Tuesday, December 19, 2017

Stand Up to the Government with Rappers and Transcendalists

Hey guys! So I was listening to my some of my favorite songs the other day and I realized something. I realized that many of the songs I was listening to share similarities with some famous transcendentalist and dark-romantic essays. What I noticed was that both the songs and the essays expressed that our own experiences play an important role in developing our personal emotions. It is my understand that these experiences, and therefore emotions, are unavoidable. This is because such experiences occur in all different settings and environments, whether that be socially, politically, physically, or even mentally. There is a number of examples of songs and an essays sharing that same base setting or environment and in turn invoking very similar emotions. The most obvious instance of this idea is with the 80s rap song “Fight the Power” by Public Enemy and the essay “Civil Disobedience" by Henry David Thoreau. I noticed in his essay, Thoreau outlines a bunch of different ways the government unjustly intrudes into his own life and freedom.
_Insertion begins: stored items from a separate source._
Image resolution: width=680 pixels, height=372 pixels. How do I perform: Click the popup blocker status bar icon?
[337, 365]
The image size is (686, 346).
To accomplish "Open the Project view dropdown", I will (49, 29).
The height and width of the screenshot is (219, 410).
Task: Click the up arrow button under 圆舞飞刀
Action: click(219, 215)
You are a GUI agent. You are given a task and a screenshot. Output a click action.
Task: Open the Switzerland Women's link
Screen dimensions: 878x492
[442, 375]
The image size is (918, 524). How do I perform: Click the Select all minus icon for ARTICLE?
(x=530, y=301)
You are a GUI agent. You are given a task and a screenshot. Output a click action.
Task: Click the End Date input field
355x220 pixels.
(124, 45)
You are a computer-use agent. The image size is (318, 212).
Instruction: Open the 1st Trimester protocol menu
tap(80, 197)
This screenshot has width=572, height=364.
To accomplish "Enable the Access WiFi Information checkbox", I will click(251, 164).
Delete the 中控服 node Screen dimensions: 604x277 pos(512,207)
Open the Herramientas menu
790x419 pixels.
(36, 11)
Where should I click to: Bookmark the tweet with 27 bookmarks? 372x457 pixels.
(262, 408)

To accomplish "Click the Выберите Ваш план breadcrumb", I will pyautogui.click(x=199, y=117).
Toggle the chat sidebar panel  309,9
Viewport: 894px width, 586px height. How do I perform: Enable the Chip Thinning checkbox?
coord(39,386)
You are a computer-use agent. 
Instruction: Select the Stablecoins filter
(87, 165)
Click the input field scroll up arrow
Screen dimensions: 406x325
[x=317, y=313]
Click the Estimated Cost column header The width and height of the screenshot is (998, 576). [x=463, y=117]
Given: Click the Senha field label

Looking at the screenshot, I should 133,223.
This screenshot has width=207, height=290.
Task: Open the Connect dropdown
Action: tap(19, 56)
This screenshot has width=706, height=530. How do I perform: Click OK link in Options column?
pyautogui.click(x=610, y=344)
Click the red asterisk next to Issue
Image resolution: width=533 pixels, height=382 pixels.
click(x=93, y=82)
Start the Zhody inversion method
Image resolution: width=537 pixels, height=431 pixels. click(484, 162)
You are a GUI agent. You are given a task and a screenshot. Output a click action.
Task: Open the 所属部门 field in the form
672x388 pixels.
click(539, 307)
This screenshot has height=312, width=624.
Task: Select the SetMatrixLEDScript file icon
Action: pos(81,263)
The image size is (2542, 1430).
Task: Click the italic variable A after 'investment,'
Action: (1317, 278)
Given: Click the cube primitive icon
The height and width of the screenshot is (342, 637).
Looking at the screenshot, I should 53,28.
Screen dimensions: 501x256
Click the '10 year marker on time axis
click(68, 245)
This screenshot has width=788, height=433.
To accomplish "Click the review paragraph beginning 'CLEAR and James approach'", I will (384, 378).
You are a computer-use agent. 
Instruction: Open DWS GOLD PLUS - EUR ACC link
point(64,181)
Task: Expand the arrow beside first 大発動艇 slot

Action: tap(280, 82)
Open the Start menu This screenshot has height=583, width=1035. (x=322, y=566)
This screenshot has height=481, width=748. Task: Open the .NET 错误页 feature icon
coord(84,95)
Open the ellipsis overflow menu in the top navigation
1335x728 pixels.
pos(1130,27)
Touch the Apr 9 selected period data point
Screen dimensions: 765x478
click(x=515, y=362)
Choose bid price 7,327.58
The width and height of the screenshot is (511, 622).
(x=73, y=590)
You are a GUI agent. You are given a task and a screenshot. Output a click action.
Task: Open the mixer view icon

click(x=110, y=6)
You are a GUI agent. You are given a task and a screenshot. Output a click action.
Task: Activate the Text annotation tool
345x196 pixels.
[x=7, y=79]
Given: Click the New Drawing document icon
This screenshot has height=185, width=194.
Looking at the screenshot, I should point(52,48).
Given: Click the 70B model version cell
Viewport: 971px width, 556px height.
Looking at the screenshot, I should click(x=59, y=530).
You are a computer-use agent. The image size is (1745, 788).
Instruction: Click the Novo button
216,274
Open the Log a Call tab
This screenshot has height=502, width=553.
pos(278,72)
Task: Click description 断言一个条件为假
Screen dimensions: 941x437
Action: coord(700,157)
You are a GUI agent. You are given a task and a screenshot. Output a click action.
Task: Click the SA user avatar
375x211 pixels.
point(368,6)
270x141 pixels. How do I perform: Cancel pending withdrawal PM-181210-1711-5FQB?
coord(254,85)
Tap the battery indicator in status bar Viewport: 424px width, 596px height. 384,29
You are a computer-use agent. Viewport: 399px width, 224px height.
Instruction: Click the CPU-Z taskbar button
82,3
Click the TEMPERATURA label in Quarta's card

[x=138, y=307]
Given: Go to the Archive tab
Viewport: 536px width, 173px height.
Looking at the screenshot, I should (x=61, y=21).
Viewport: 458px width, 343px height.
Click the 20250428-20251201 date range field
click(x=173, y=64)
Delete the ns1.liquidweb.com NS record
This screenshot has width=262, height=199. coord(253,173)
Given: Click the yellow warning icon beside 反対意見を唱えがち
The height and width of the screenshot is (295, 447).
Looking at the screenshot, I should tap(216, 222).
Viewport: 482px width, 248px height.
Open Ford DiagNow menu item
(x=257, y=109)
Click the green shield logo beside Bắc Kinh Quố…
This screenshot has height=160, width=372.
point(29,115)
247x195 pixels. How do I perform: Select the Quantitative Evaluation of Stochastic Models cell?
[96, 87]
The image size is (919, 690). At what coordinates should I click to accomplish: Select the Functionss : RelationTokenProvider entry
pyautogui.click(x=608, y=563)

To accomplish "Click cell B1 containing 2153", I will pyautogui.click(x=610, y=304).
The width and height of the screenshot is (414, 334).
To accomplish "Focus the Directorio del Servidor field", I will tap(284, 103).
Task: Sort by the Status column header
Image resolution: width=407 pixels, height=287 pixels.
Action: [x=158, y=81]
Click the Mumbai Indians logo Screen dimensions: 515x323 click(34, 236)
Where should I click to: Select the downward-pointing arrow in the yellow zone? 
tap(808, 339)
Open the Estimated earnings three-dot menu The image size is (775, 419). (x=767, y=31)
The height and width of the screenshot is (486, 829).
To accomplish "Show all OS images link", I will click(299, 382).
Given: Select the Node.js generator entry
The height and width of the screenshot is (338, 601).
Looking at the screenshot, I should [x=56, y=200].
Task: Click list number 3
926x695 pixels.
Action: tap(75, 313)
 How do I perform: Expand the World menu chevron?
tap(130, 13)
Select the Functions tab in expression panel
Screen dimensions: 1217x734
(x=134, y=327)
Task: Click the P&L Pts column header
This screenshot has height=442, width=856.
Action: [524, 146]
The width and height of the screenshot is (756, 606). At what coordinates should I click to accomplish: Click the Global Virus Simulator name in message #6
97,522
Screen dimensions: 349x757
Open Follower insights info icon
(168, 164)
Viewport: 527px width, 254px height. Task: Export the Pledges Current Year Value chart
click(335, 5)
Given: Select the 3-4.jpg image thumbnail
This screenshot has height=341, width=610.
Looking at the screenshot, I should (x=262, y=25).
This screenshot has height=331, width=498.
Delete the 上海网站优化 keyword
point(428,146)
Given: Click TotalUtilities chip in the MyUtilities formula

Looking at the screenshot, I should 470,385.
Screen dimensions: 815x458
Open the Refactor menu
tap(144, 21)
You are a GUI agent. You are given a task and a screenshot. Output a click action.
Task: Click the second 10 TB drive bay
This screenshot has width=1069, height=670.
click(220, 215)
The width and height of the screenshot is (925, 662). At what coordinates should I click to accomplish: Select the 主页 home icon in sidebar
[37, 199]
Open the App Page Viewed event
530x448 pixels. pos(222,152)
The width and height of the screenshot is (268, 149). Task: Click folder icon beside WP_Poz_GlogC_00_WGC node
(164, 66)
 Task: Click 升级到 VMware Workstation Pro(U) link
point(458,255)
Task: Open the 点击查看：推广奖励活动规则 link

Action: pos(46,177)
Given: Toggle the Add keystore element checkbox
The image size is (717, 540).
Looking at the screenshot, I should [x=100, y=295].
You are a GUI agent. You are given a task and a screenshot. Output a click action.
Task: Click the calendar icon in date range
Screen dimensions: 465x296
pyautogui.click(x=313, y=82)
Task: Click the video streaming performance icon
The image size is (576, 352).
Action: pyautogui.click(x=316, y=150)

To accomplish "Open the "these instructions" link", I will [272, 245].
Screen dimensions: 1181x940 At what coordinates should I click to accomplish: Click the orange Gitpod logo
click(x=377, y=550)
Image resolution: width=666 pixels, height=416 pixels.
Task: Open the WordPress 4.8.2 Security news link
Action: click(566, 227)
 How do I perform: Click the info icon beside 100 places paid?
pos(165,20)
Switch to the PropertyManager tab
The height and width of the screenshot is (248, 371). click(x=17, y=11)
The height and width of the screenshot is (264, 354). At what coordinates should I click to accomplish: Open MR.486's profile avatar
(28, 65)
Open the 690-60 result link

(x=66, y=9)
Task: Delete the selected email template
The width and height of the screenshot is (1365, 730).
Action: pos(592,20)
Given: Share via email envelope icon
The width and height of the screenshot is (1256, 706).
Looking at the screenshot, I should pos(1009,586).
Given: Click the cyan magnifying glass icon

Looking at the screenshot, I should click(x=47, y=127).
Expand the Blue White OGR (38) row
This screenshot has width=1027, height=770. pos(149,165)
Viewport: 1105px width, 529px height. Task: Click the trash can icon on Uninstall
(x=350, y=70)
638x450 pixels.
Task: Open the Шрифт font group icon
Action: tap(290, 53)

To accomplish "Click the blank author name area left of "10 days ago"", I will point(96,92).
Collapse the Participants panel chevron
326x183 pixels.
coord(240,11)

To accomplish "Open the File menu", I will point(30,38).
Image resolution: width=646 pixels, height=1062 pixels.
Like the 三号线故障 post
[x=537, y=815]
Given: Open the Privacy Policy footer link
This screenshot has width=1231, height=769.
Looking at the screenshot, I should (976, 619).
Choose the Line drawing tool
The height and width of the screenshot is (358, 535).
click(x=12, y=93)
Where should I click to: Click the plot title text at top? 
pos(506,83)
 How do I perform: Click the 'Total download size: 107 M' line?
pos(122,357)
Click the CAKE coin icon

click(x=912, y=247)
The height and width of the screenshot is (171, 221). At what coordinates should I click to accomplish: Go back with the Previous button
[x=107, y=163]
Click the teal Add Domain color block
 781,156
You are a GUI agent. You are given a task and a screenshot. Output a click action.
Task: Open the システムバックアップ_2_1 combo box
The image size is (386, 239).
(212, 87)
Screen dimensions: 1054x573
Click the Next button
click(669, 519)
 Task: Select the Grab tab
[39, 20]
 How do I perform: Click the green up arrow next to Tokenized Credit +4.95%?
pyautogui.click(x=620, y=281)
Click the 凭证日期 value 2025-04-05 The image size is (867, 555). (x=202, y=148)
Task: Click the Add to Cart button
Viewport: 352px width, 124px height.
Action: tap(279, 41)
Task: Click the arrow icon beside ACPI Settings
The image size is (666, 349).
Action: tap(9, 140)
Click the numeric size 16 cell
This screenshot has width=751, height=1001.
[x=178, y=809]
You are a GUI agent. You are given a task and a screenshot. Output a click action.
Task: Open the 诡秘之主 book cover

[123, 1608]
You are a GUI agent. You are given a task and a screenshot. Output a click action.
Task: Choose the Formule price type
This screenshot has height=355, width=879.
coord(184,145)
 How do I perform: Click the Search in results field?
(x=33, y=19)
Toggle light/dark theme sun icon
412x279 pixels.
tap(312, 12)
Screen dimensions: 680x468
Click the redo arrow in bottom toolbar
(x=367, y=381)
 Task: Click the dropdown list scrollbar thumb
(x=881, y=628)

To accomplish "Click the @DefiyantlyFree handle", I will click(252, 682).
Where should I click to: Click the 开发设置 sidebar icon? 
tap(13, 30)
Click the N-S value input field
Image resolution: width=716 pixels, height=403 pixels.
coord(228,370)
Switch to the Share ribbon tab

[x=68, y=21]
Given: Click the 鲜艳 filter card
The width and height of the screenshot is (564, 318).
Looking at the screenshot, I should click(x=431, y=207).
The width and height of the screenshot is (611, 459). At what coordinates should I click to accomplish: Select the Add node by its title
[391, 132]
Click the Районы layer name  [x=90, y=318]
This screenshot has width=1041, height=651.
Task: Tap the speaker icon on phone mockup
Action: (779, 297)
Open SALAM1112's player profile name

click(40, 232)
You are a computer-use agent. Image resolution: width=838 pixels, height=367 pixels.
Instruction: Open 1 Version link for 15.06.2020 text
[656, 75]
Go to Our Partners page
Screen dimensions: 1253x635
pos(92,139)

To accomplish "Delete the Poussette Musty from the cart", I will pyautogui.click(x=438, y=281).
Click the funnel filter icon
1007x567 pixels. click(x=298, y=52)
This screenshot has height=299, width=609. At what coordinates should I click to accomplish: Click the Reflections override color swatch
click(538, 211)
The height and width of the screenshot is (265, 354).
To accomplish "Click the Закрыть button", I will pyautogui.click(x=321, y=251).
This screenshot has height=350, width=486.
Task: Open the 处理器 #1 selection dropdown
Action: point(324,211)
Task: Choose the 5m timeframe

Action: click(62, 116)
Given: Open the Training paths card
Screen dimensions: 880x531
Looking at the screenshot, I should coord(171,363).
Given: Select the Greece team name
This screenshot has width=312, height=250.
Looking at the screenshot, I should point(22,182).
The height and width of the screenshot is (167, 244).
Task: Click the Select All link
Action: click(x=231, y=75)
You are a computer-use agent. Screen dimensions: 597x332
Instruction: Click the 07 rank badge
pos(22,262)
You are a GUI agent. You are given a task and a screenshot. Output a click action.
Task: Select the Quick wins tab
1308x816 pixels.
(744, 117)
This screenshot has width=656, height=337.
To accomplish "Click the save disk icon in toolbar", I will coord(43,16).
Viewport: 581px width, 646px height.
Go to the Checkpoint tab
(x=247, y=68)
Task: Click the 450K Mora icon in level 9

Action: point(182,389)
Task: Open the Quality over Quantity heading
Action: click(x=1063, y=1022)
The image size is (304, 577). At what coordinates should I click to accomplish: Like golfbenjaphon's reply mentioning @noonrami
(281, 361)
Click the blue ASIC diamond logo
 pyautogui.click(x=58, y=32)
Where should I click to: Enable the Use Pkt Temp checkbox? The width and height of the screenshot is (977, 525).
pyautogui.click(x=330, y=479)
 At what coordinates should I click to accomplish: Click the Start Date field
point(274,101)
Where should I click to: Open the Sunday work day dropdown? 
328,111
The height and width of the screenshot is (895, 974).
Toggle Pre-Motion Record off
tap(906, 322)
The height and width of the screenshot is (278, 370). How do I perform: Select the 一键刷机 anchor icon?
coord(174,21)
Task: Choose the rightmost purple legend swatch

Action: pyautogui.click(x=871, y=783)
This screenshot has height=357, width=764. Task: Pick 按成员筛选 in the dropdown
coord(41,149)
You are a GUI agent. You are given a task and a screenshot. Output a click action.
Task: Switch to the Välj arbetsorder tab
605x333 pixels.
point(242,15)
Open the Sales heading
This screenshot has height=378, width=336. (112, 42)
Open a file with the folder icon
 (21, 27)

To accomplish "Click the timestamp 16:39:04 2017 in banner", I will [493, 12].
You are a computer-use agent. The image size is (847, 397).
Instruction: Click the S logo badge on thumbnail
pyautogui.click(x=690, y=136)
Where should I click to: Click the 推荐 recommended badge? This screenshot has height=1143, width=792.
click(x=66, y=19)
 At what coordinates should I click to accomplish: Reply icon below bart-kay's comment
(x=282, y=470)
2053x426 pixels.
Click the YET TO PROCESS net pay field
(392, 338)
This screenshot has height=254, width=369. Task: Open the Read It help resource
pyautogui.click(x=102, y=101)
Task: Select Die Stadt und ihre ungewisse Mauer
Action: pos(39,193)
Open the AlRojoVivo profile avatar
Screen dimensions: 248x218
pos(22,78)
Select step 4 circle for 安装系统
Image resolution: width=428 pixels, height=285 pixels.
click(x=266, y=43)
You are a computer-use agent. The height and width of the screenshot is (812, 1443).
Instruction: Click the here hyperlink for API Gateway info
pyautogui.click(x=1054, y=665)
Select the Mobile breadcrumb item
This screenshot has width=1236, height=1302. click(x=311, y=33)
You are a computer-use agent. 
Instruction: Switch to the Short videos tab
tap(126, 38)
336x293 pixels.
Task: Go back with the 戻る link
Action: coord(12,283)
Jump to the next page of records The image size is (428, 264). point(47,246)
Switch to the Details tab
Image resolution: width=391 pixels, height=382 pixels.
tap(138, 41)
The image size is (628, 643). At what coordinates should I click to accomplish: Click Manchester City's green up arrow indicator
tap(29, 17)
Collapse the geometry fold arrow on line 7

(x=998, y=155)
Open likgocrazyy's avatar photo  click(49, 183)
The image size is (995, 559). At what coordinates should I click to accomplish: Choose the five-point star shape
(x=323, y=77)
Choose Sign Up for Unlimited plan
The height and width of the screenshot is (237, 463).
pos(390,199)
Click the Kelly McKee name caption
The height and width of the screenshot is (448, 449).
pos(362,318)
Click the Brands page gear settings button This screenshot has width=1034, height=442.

Public Enemy also addresses the government, specifically on how the government has a restrictive and limiting attitude towards race. Both of the works discuss detrimental government progress, and their respective authors are overcome by strong emotions. These strong emotion drive both authors to call for action. Thoreau expressed that “Men generally, under such a government as this, think that they ought to wait until they have persuaded the majority to alter them”, and Public Enemy outright states the “We've got to fight the powers that be”. The similarity between Public Enemy’s song and Henry David Thoreau’s essay is obvious: the entire sequence from setting to emotion to response for both the rap song and the essay share the same basic themes. 

See you soon and don't forget to FIGHT THE POWER!